● WHAT THE TASK ASKS: Would you write out the lines below exactly, from the one containing "Switch to the File Recovery tab" to the very last, but without the pictures?

[Saved entries]
== Segment start ==
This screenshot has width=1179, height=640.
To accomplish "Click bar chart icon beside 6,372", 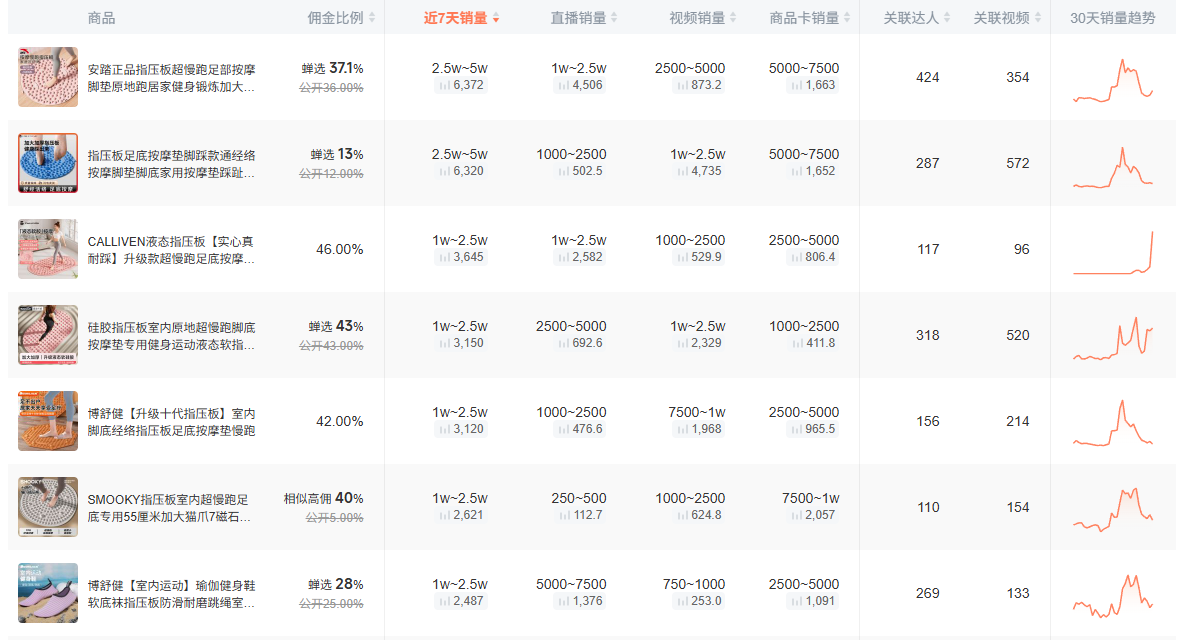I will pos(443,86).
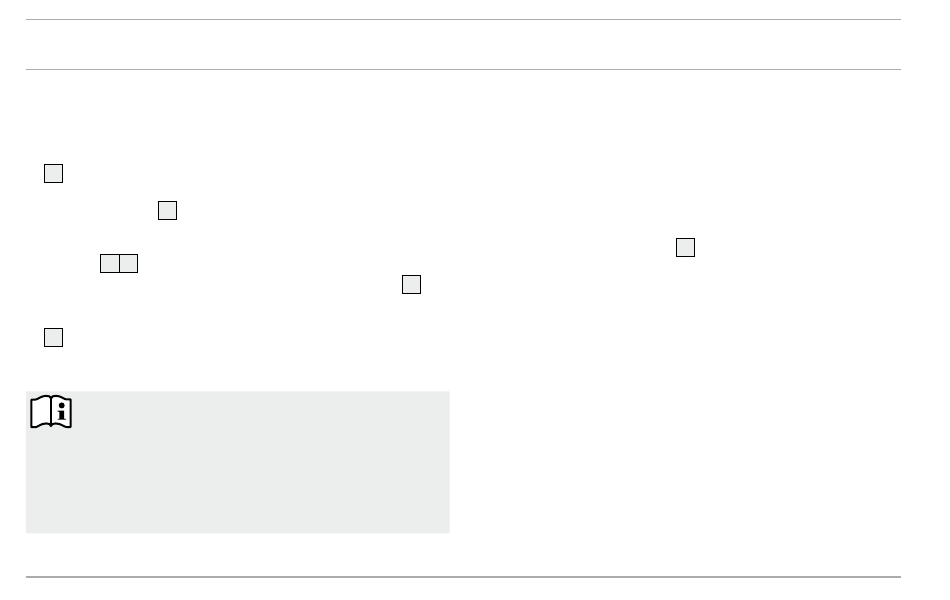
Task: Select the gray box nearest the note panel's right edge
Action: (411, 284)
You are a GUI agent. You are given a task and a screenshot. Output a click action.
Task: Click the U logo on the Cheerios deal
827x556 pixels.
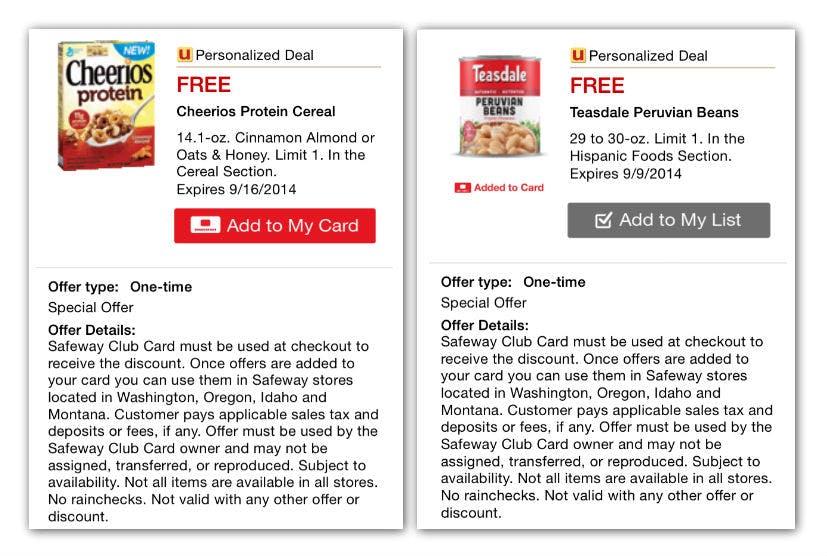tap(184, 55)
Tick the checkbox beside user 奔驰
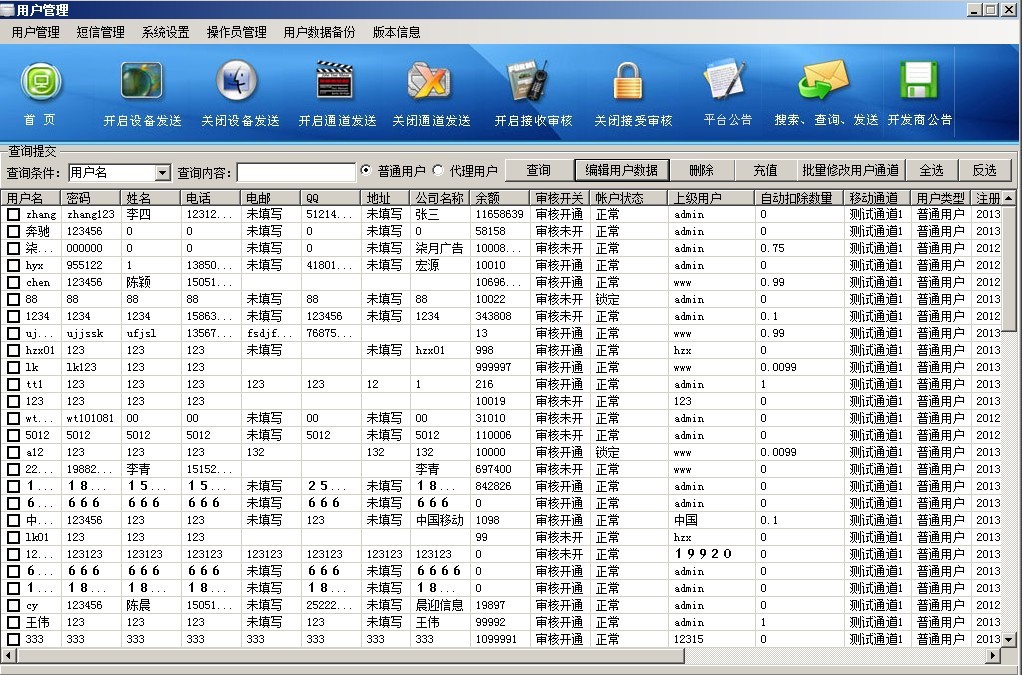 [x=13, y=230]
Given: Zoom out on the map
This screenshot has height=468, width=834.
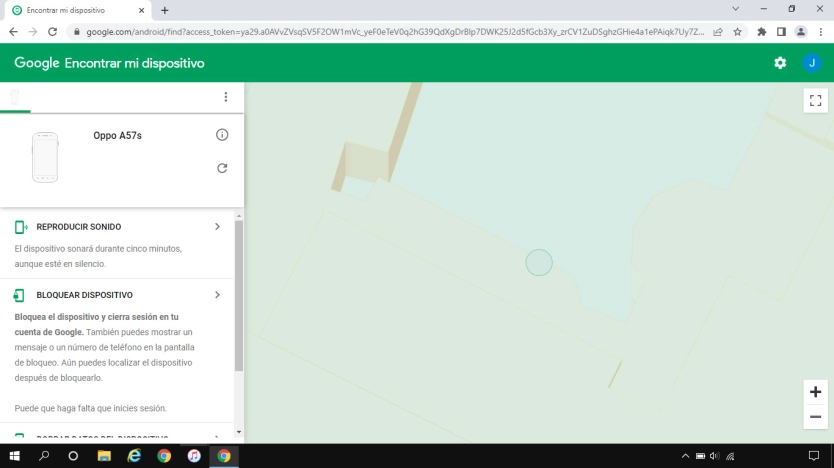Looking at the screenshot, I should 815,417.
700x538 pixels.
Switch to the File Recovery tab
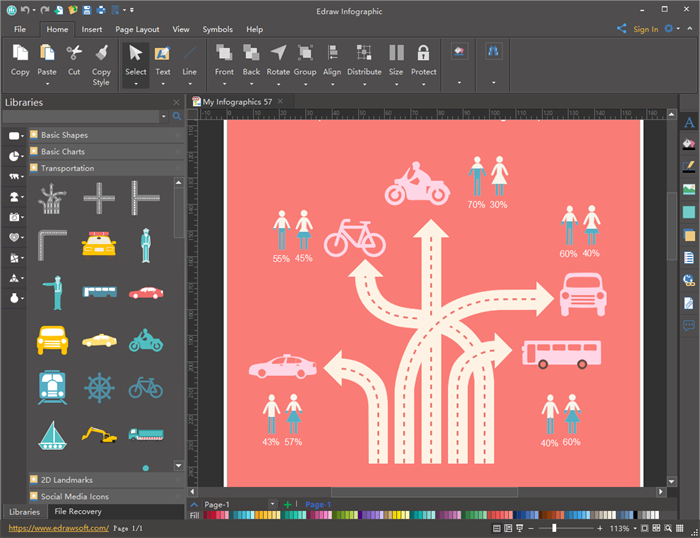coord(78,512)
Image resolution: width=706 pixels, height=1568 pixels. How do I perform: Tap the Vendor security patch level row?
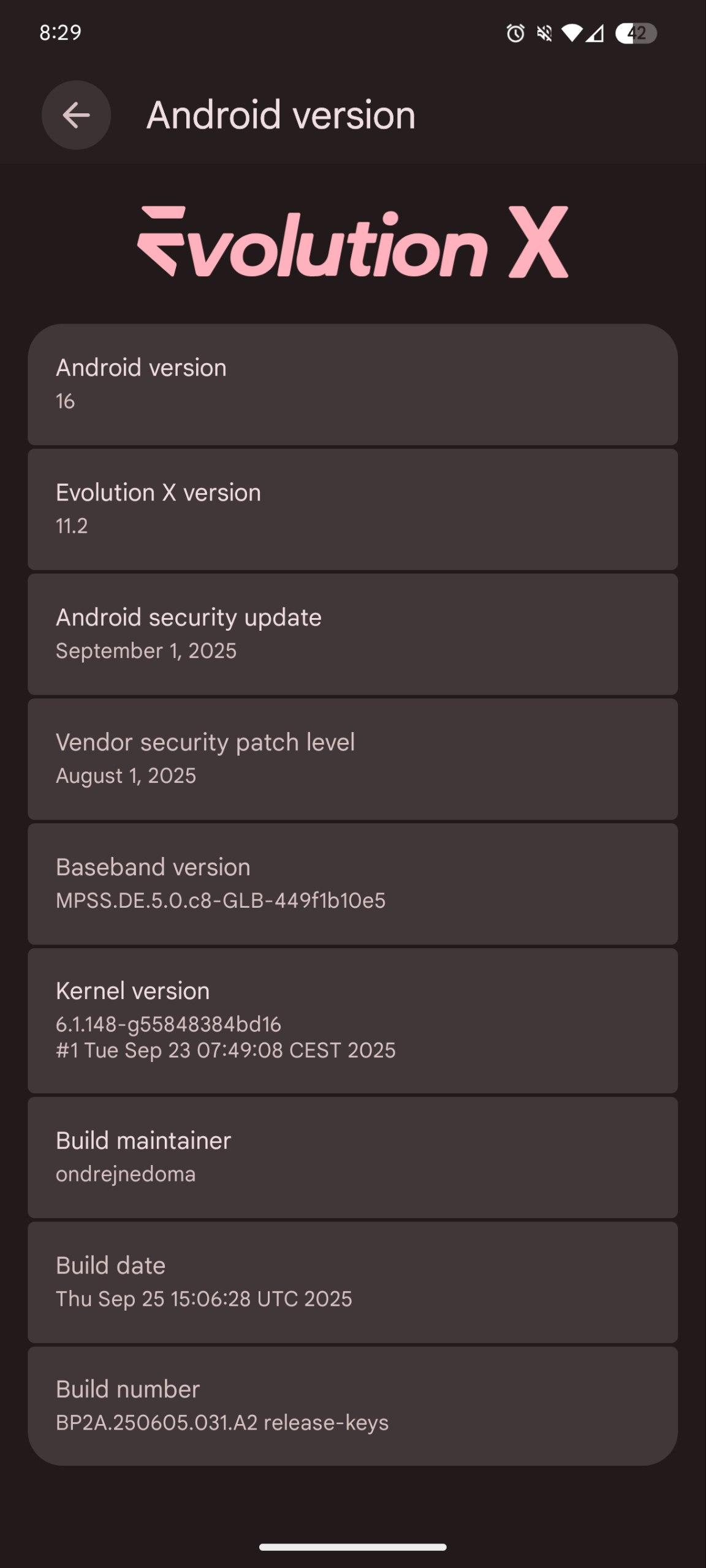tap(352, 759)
== Segment end ==
● RESULT OF THIS TASK:
Switch to the File Recovery tab
coord(78,512)
Image resolution: width=706 pixels, height=1568 pixels. How do I perform: Tap the Vendor security patch level row?
tap(352, 759)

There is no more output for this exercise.